In Marks & Spencer Group Plc’s flagship store close to London’s Marble Arch, more mature shoppers browse the Jaeger tops, brightly colored beach coveralls and printed midi-dresses.
An aging customer base for its clothing and home furnishings has long been a source of consternation for the high street bellwether. But right now, it could be the retailer’s biggest asset.
Older Britons may be protected from the latest income squeeze as soaring interest rates ratchet up mortgage costs. That’s good news for companies that have long catered to this underserved population. Other consumer groups should pivot toward these silver spenders.
After blistering energy bills and rocketing food costs, rates that could peak at 6 percent are the latest assault on household incomes. Yet the pain won’t be felt equally.
So far, consumers have held up better than expected by adapting to each new challenge. This has included turning the heating down and wearing an extra sweater to combat high household heating bills, and shopping for groceries at Aldi and Lidl.

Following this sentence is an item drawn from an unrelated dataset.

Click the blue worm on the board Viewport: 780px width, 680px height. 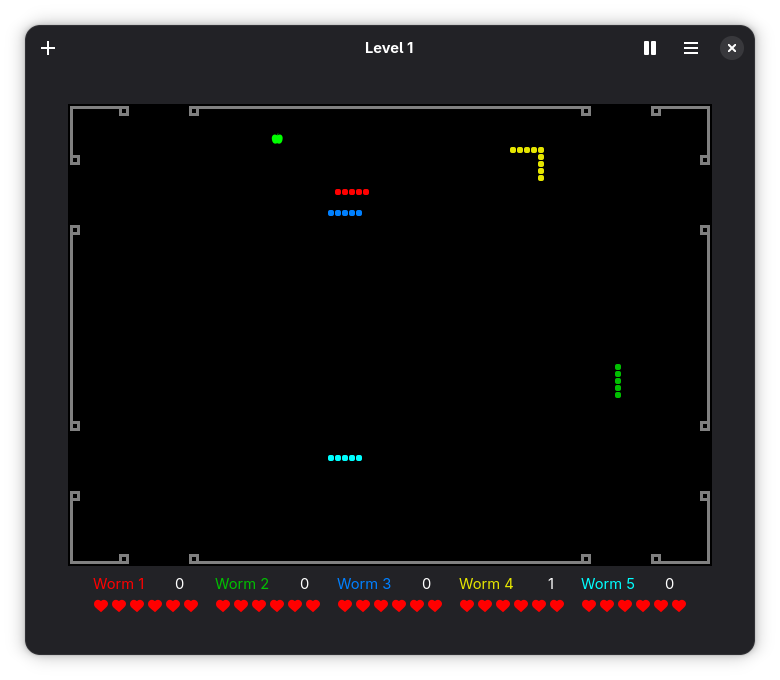(x=345, y=213)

Signs suggest some are doing the same with rising mortgage costs, such as extending loan terms, shifting to interest-only payments or using savings to cut borrowing.
But if mitigation is impossible, higher monthly repayments for the 1 million borrowers coming off of fixed rates this year are going to hurt.

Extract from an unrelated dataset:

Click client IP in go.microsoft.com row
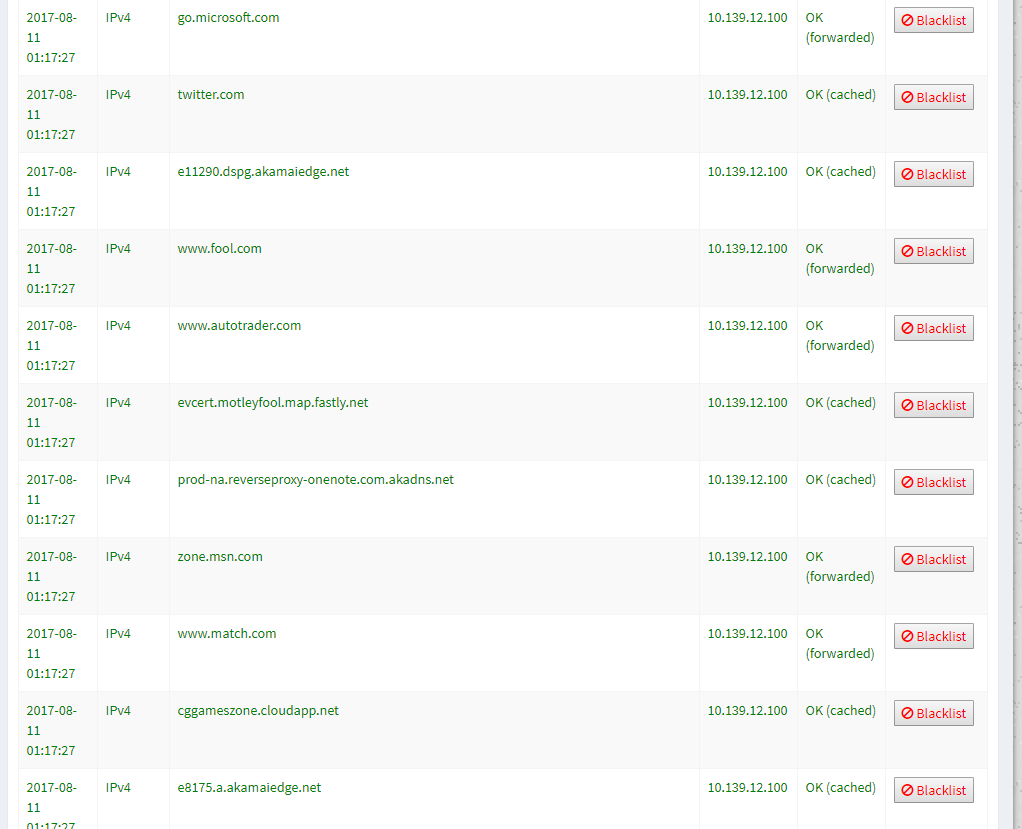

Unfortunately, many in this cohort will be the big spenders. Already, some are cutting back. Some casual dining operators have seen a slowdown since March. Upmarket chocolate shop Hotel Chocolat Group Plc recently warned on profit, citing weakness in consumer sentiment.

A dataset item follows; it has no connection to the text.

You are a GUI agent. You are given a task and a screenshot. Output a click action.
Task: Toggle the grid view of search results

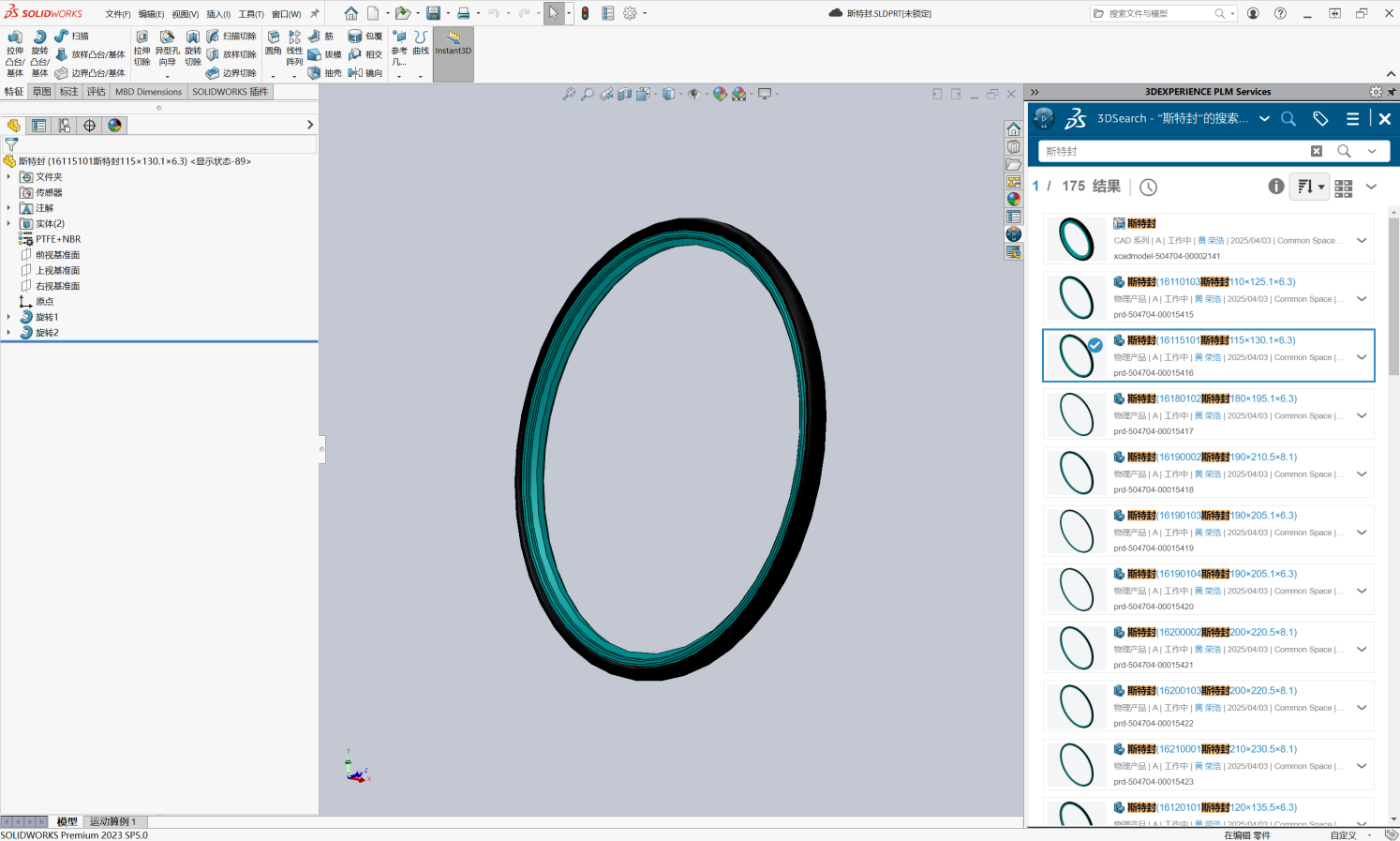point(1343,188)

Other areas at risk include home furnishings and DIY projects — unless families unable to move house because of punitive mortgage rates can find the money to improve their homes instead — and new cars.
Travel is the one area that consumers are reluctant to give up, although paring back could happen here too — for example, skipping a second holiday, swapping Majorca for cheaper Morocco or opting for a staycation.
Younger consumers may be in better shape. They are less likely to be homeowners and may have seen their pay packets swell. Next Plc recently upgraded its full-year profit forecast amid wage increases, coinciding with a rare spell of sunny weather, which encouraged Brits to splurge.
But older shoppers appear the most resilient.
Inflationary increases in pension incomes are also benefiting retirees. And rate hikes mean they are finally starting to receive some interest on their savings.
The PricewaterhouseCoopers consumer sentiment index, which over the past 10 to 15 years has tended to predict spending around six months later, improved in March from September for most age groups. But the biggest uptick was among the over 65s.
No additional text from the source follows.